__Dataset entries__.
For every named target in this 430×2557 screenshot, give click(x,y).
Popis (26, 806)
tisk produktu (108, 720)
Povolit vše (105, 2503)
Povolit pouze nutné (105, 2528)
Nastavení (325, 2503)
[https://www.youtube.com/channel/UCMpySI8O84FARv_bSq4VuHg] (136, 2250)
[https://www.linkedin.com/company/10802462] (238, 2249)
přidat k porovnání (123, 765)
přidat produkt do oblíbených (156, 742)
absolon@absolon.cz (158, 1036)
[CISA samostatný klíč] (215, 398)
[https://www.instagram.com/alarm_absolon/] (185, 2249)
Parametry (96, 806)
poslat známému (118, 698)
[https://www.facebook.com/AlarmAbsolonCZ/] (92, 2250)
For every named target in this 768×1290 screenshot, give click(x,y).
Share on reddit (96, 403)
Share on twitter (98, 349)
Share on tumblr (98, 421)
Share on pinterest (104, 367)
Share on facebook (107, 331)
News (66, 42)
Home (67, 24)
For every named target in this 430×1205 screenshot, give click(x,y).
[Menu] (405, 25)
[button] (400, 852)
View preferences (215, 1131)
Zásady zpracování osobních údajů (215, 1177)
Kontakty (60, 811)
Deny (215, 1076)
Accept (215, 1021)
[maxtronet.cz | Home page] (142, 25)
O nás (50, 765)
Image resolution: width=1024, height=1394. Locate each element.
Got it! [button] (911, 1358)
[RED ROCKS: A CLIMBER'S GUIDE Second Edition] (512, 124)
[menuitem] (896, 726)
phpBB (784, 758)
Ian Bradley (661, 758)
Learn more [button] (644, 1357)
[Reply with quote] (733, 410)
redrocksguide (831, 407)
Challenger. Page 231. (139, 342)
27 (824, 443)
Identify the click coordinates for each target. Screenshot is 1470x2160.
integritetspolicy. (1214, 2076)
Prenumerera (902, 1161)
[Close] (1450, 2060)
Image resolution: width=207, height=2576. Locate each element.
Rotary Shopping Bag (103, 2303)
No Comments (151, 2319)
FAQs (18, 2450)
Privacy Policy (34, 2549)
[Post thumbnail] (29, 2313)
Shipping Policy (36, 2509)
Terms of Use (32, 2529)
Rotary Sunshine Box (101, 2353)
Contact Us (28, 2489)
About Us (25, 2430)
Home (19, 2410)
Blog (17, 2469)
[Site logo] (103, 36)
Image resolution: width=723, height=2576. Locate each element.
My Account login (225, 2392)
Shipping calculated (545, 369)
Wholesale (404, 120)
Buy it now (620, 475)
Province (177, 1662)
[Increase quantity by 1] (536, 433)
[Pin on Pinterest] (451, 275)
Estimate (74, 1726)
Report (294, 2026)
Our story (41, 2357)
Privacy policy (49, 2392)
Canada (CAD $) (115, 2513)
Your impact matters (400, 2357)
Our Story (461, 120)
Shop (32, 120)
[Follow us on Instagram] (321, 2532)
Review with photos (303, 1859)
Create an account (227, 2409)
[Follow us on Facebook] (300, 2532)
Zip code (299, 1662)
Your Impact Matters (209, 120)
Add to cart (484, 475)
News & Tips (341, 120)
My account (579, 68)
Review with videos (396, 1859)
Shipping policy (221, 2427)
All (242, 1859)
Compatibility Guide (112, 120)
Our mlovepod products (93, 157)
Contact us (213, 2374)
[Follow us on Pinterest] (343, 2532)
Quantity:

__What you need to do__. Reproduce the entries above exactly, but only the lines between the line holding "Prenumerera (902, 1161)" and the line holding "Home (19, 2410)", inclusive.

__Expected answer__.
Prenumerera (902, 1161)
[Close] (1450, 2060)
Image resolution: width=207, height=2576. Locate each element.
Rotary Shopping Bag (103, 2303)
No Comments (151, 2319)
FAQs (18, 2450)
Privacy Policy (34, 2549)
[Post thumbnail] (29, 2313)
Shipping Policy (36, 2509)
Terms of Use (32, 2529)
Rotary Sunshine Box (101, 2353)
Contact Us (28, 2489)
About Us (25, 2430)
Home (19, 2410)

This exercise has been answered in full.